- [Task to complete]: Check every line of the data below for "button". Copy each one that has it.

· · · ·

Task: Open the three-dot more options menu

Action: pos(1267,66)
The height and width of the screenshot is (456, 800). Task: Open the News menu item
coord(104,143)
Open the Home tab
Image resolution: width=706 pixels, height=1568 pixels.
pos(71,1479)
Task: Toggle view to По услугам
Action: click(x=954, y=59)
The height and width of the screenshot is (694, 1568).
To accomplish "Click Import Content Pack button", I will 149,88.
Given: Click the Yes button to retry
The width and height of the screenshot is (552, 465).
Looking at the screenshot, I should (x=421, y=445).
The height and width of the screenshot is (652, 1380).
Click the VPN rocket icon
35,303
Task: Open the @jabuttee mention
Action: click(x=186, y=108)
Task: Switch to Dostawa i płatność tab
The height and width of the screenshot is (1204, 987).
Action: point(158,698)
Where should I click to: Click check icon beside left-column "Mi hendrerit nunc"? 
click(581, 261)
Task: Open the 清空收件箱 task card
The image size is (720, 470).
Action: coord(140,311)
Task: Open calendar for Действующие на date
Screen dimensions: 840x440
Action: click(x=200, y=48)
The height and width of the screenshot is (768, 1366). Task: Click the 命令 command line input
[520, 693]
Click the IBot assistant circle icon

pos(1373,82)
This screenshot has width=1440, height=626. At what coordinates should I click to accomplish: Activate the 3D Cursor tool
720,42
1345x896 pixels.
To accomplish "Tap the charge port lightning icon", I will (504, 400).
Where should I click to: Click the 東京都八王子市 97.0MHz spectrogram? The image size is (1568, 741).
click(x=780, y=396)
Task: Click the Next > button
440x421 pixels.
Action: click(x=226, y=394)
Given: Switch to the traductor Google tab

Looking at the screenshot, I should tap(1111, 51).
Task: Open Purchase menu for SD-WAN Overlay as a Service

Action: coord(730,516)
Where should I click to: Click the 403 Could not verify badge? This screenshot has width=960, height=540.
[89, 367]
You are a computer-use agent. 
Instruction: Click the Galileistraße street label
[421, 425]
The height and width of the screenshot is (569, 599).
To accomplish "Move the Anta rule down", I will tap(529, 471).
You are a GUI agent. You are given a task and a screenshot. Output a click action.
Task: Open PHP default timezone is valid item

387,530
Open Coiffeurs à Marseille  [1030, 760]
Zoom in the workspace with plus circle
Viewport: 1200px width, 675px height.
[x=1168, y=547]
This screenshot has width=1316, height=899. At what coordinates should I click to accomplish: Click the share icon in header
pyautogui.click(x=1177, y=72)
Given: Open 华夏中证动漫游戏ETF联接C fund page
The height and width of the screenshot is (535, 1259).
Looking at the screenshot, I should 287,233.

· · · ·

- [Expected answer]:
To accomplish "Click Import Content Pack button", I will 149,88.
Given: Click the Yes button to retry
Task: Click the Next > button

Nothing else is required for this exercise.